### ASSIGNMENT
All records shown below should be given again, character for character.

↓↓↓

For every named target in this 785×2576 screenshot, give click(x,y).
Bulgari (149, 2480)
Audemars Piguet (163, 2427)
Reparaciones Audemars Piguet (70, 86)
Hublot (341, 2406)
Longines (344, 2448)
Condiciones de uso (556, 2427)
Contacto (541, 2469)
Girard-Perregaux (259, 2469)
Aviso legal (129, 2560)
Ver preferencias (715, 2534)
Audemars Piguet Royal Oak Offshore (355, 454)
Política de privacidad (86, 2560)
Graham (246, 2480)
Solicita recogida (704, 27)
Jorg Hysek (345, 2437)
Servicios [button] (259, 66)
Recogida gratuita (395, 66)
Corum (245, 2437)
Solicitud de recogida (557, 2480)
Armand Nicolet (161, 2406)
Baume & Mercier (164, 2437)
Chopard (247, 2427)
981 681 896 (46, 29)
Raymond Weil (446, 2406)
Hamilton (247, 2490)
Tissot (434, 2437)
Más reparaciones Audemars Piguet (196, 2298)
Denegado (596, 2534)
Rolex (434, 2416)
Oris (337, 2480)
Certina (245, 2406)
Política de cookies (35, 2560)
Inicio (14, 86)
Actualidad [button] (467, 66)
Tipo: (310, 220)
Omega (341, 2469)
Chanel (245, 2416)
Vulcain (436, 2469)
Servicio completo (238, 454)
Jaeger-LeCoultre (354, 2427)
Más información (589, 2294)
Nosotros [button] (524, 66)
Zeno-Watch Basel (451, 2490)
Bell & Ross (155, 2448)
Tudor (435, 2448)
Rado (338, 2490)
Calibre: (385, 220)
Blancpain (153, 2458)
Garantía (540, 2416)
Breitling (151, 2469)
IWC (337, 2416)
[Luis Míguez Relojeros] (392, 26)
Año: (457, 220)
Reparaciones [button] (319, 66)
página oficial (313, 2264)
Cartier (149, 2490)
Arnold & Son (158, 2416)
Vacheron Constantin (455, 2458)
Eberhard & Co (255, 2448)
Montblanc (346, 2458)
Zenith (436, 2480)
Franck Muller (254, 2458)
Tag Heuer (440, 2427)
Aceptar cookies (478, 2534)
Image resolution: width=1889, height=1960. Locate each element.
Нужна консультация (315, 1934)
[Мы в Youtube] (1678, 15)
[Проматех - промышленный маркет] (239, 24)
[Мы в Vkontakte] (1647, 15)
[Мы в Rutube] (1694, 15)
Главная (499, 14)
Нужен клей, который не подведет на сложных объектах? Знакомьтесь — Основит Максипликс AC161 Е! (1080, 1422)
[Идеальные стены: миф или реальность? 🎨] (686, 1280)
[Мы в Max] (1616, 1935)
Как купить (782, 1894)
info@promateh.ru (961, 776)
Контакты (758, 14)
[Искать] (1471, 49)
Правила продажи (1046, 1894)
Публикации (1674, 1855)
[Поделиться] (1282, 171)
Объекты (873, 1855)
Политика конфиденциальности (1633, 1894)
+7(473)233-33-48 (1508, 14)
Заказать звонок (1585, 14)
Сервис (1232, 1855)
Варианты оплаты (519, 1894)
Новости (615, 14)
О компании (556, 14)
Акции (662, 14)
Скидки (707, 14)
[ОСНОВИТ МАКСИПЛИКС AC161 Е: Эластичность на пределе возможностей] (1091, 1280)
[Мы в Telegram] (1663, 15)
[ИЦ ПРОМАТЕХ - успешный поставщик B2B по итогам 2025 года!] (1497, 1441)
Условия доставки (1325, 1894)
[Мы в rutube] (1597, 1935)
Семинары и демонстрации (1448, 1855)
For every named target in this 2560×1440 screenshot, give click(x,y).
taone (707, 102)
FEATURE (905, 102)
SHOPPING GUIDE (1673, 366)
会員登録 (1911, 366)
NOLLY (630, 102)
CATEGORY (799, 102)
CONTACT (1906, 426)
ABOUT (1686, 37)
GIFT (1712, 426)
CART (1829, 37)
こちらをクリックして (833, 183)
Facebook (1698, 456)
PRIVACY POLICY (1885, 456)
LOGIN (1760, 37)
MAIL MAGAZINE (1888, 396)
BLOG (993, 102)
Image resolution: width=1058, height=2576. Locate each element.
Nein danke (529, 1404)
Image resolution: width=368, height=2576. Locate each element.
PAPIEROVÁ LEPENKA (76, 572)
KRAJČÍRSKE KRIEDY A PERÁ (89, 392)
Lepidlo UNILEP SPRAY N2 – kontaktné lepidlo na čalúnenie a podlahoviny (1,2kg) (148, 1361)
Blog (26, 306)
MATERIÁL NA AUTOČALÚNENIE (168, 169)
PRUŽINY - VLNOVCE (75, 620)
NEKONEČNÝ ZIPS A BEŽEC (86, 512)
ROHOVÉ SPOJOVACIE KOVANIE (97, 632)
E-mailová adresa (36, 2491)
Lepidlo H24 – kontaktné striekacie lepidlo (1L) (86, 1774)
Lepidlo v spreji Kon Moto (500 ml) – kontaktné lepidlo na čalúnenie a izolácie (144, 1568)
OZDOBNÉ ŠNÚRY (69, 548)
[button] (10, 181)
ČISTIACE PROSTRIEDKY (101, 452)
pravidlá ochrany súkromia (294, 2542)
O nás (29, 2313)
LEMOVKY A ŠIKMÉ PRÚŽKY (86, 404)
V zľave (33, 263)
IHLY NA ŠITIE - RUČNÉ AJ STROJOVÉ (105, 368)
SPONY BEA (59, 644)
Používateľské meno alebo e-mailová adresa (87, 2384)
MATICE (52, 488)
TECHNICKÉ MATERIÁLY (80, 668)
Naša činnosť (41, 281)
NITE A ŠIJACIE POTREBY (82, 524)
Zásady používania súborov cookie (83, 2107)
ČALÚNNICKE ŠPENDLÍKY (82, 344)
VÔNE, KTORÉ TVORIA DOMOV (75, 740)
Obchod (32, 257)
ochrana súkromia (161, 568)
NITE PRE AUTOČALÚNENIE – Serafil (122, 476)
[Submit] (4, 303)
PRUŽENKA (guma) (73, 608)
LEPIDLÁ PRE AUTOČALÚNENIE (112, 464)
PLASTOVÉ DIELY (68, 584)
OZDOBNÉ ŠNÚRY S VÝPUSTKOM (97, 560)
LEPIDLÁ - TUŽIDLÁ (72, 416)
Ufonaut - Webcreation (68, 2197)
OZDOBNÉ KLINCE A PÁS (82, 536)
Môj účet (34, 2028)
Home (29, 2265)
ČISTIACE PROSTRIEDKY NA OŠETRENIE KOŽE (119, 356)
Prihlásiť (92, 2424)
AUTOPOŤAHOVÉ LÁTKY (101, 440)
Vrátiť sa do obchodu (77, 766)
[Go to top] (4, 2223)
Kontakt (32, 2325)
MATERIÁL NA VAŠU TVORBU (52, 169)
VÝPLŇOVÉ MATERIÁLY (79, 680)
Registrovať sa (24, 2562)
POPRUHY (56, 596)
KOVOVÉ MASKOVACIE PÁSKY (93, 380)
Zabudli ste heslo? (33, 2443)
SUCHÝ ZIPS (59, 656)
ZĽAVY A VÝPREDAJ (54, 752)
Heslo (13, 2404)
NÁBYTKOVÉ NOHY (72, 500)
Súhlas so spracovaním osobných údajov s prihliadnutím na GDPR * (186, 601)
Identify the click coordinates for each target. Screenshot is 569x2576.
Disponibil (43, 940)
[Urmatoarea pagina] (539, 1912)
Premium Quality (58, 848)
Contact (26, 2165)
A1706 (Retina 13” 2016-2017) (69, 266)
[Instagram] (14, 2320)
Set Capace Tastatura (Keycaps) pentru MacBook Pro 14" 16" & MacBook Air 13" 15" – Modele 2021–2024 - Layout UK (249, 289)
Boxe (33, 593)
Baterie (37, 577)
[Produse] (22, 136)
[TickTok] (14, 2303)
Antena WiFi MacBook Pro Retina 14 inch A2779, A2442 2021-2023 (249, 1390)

↑↑↑

### FINISHED TASK
For every named target in this 785×2576 screenshot, give click(x,y).
Bulgari (149, 2480)
Audemars Piguet (163, 2427)
Reparaciones Audemars Piguet (70, 86)
Hublot (341, 2406)
Longines (344, 2448)
Condiciones de uso (556, 2427)
Contacto (541, 2469)
Girard-Perregaux (259, 2469)
Aviso legal (129, 2560)
Ver preferencias (715, 2534)
Audemars Piguet Royal Oak Offshore (355, 454)
Política de privacidad (86, 2560)
Graham (246, 2480)
Solicita recogida (704, 27)
Jorg Hysek (345, 2437)
Servicios [button] (259, 66)
Recogida gratuita (395, 66)
Corum (245, 2437)
Solicitud de recogida (557, 2480)
Armand Nicolet (161, 2406)
Baume & Mercier (164, 2437)
Chopard (247, 2427)
981 681 896 (46, 29)
Raymond Weil (446, 2406)
Hamilton (247, 2490)
Tissot (434, 2437)
Más reparaciones Audemars Piguet (196, 2298)
Denegado (596, 2534)
Rolex (434, 2416)
Oris (337, 2480)
Certina (245, 2406)
Política de cookies (35, 2560)
Inicio (14, 86)
Actualidad [button] (467, 66)
Tipo: (310, 220)
Omega (341, 2469)
Chanel (245, 2416)
Vulcain (436, 2469)
Servicio completo (238, 454)
Jaeger-LeCoultre (354, 2427)
Más información (589, 2294)
Nosotros [button] (524, 66)
Zeno-Watch Basel (451, 2490)
Bell & Ross (155, 2448)
Tudor (435, 2448)
Rado (338, 2490)
Calibre: (385, 220)
Blancpain (153, 2458)
Garantía (540, 2416)
Breitling (151, 2469)
IWC (337, 2416)
[Luis Míguez Relojeros] (392, 26)
Año: (457, 220)
Reparaciones [button] (319, 66)
página oficial (313, 2264)
Cartier (149, 2490)
Arnold & Son (158, 2416)
Vacheron Constantin (455, 2458)
Eberhard & Co (255, 2448)
Montblanc (346, 2458)
Zenith (436, 2480)
Franck Muller (254, 2458)
Tag Heuer (440, 2427)
Aceptar cookies (478, 2534)
Image resolution: width=1889, height=1960. Locate each element.
Нужна консультация (315, 1934)
[Мы в Youtube] (1678, 15)
[Проматех - промышленный маркет] (239, 24)
[Мы в Vkontakte] (1647, 15)
[Мы в Rutube] (1694, 15)
Главная (499, 14)
Нужен клей, который не подведет на сложных объектах? Знакомьтесь — Основит Максипликс AC161 Е! (1080, 1422)
[Идеальные стены: миф или реальность? 🎨] (686, 1280)
[Мы в Max] (1616, 1935)
Как купить (782, 1894)
info@promateh.ru (961, 776)
Контакты (758, 14)
[Искать] (1471, 49)
Правила продажи (1046, 1894)
Публикации (1674, 1855)
[Поделиться] (1282, 171)
Объекты (873, 1855)
Политика конфиденциальности (1633, 1894)
+7(473)233-33-48 (1508, 14)
Заказать звонок (1585, 14)
Сервис (1232, 1855)
Варианты оплаты (519, 1894)
Новости (615, 14)
О компании (556, 14)
Акции (662, 14)
Скидки (707, 14)
[ОСНОВИТ МАКСИПЛИКС AC161 Е: Эластичность на пределе возможностей] (1091, 1280)
[Мы в Telegram] (1663, 15)
[ИЦ ПРОМАТЕХ - успешный поставщик B2B по итогам 2025 года!] (1497, 1441)
Условия доставки (1325, 1894)
[Мы в rutube] (1597, 1935)
Семинары и демонстрации (1448, 1855)
For every named target in this 2560×1440 screenshot, give click(x,y).
taone (707, 102)
FEATURE (905, 102)
SHOPPING GUIDE (1673, 366)
会員登録 (1911, 366)
NOLLY (630, 102)
CATEGORY (799, 102)
CONTACT (1906, 426)
ABOUT (1686, 37)
GIFT (1712, 426)
CART (1829, 37)
こちらをクリックして (833, 183)
Facebook (1698, 456)
PRIVACY POLICY (1885, 456)
LOGIN (1760, 37)
MAIL MAGAZINE (1888, 396)
BLOG (993, 102)
Image resolution: width=1058, height=2576. Locate each element.
Nein danke (529, 1404)
Image resolution: width=368, height=2576. Locate each element.
PAPIEROVÁ LEPENKA (76, 572)
KRAJČÍRSKE KRIEDY A PERÁ (89, 392)
Lepidlo UNILEP SPRAY N2 – kontaktné lepidlo na čalúnenie a podlahoviny (1,2kg) (148, 1361)
Blog (26, 306)
MATERIÁL NA AUTOČALÚNENIE (168, 169)
PRUŽINY - VLNOVCE (75, 620)
NEKONEČNÝ ZIPS A BEŽEC (86, 512)
ROHOVÉ SPOJOVACIE KOVANIE (97, 632)
E-mailová adresa (36, 2491)
Lepidlo H24 – kontaktné striekacie lepidlo (1L) (86, 1774)
Lepidlo v spreji Kon Moto (500 ml) – kontaktné lepidlo na čalúnenie a izolácie (144, 1568)
OZDOBNÉ ŠNÚRY (69, 548)
[button] (10, 181)
ČISTIACE PROSTRIEDKY (101, 452)
pravidlá ochrany súkromia (294, 2542)
O nás (29, 2313)
LEMOVKY A ŠIKMÉ PRÚŽKY (86, 404)
V zľave (33, 263)
IHLY NA ŠITIE - RUČNÉ AJ STROJOVÉ (105, 368)
SPONY BEA (59, 644)
Používateľské meno alebo e-mailová adresa (87, 2384)
MATICE (52, 488)
TECHNICKÉ MATERIÁLY (80, 668)
Naša činnosť (41, 281)
NITE A ŠIJACIE POTREBY (82, 524)
Zásady používania súborov cookie (83, 2107)
ČALÚNNICKE ŠPENDLÍKY (82, 344)
VÔNE, KTORÉ TVORIA DOMOV (75, 740)
Obchod (32, 257)
ochrana súkromia (161, 568)
NITE PRE AUTOČALÚNENIE – Serafil (122, 476)
[Submit] (4, 303)
PRUŽENKA (guma) (73, 608)
LEPIDLÁ PRE AUTOČALÚNENIE (112, 464)
PLASTOVÉ DIELY (68, 584)
OZDOBNÉ ŠNÚRY S VÝPUSTKOM (97, 560)
LEPIDLÁ - TUŽIDLÁ (72, 416)
Ufonaut - Webcreation (68, 2197)
OZDOBNÉ KLINCE A PÁS (82, 536)
Môj účet (34, 2028)
Home (29, 2265)
ČISTIACE PROSTRIEDKY NA OŠETRENIE KOŽE (119, 356)
Prihlásiť (92, 2424)
AUTOPOŤAHOVÉ LÁTKY (101, 440)
Vrátiť sa do obchodu (77, 766)
[Go to top] (4, 2223)
Kontakt (32, 2325)
MATERIÁL NA VAŠU TVORBU (52, 169)
VÝPLŇOVÉ MATERIÁLY (79, 680)
Registrovať sa (24, 2562)
POPRUHY (56, 596)
KOVOVÉ MASKOVACIE PÁSKY (93, 380)
Zabudli ste heslo? (33, 2443)
SUCHÝ ZIPS (59, 656)
ZĽAVY A VÝPREDAJ (54, 752)
Heslo (13, 2404)
NÁBYTKOVÉ NOHY (72, 500)
Súhlas so spracovaním osobných údajov s prihliadnutím na GDPR * (186, 601)
Identify the click coordinates for each target. Screenshot is 569x2576.
Disponibil (43, 940)
[Urmatoarea pagina] (539, 1912)
Premium Quality (58, 848)
Contact (26, 2165)
A1706 (Retina 13” 2016-2017) (69, 266)
[Instagram] (14, 2320)
Set Capace Tastatura (Keycaps) pentru MacBook Pro 14" 16" & MacBook Air 13" 15" – Modele 2021–2024 - Layout UK (249, 289)
Boxe (33, 593)
Baterie (37, 577)
[Produse] (22, 136)
[TickTok] (14, 2303)
Antena WiFi MacBook Pro Retina 14 inch A2779, A2442 2021-2023 (249, 1390)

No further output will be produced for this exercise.